Dataset content:
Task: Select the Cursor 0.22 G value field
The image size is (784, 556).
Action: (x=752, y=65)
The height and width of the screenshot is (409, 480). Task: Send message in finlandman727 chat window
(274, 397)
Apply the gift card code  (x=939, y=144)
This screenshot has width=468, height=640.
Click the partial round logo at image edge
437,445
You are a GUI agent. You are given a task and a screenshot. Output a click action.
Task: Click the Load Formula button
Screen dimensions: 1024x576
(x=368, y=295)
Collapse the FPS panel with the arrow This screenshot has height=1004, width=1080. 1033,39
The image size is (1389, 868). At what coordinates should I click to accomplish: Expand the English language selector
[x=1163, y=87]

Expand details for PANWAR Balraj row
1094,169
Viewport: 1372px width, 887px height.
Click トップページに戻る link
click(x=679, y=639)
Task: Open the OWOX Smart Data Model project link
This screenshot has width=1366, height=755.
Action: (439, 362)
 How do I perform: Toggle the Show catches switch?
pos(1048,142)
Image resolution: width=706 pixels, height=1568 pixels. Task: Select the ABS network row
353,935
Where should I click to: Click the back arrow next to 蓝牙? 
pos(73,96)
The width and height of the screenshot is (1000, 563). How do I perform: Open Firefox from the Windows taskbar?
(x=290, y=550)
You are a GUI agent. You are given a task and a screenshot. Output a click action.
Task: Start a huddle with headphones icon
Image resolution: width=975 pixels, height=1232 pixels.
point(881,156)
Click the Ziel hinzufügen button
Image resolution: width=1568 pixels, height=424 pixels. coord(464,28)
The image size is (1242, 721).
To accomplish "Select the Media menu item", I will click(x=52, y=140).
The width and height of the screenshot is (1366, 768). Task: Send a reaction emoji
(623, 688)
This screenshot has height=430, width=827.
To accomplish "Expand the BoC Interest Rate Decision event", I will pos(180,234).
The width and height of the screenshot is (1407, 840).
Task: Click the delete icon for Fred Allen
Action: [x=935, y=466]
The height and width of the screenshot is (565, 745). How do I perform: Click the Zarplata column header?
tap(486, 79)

What you should do:
Only the lines from the one bearing "Expand details for PANWAR Balraj row" to the end of the material belong in the answer; set them down verbatim.

Exercise output:
Expand details for PANWAR Balraj row
1094,169
Viewport: 1372px width, 887px height.
Click トップページに戻る link
click(x=679, y=639)
Task: Open the OWOX Smart Data Model project link
This screenshot has width=1366, height=755.
Action: (439, 362)
 How do I perform: Toggle the Show catches switch?
pos(1048,142)
Image resolution: width=706 pixels, height=1568 pixels. Task: Select the ABS network row
353,935
Where should I click to: Click the back arrow next to 蓝牙? 
pos(73,96)
The width and height of the screenshot is (1000, 563). How do I perform: Open Firefox from the Windows taskbar?
(x=290, y=550)
You are a GUI agent. You are given a task and a screenshot. Output a click action.
Task: Start a huddle with headphones icon
Image resolution: width=975 pixels, height=1232 pixels.
point(881,156)
Click the Ziel hinzufügen button
Image resolution: width=1568 pixels, height=424 pixels. coord(464,28)
The image size is (1242, 721).
To accomplish "Select the Media menu item", I will click(x=52, y=140).
The width and height of the screenshot is (1366, 768). Task: Send a reaction emoji
(623, 688)
This screenshot has height=430, width=827.
To accomplish "Expand the BoC Interest Rate Decision event", I will pos(180,234).
The width and height of the screenshot is (1407, 840).
Task: Click the delete icon for Fred Allen
Action: [x=935, y=466]
The height and width of the screenshot is (565, 745). How do I perform: Click the Zarplata column header?
tap(486, 79)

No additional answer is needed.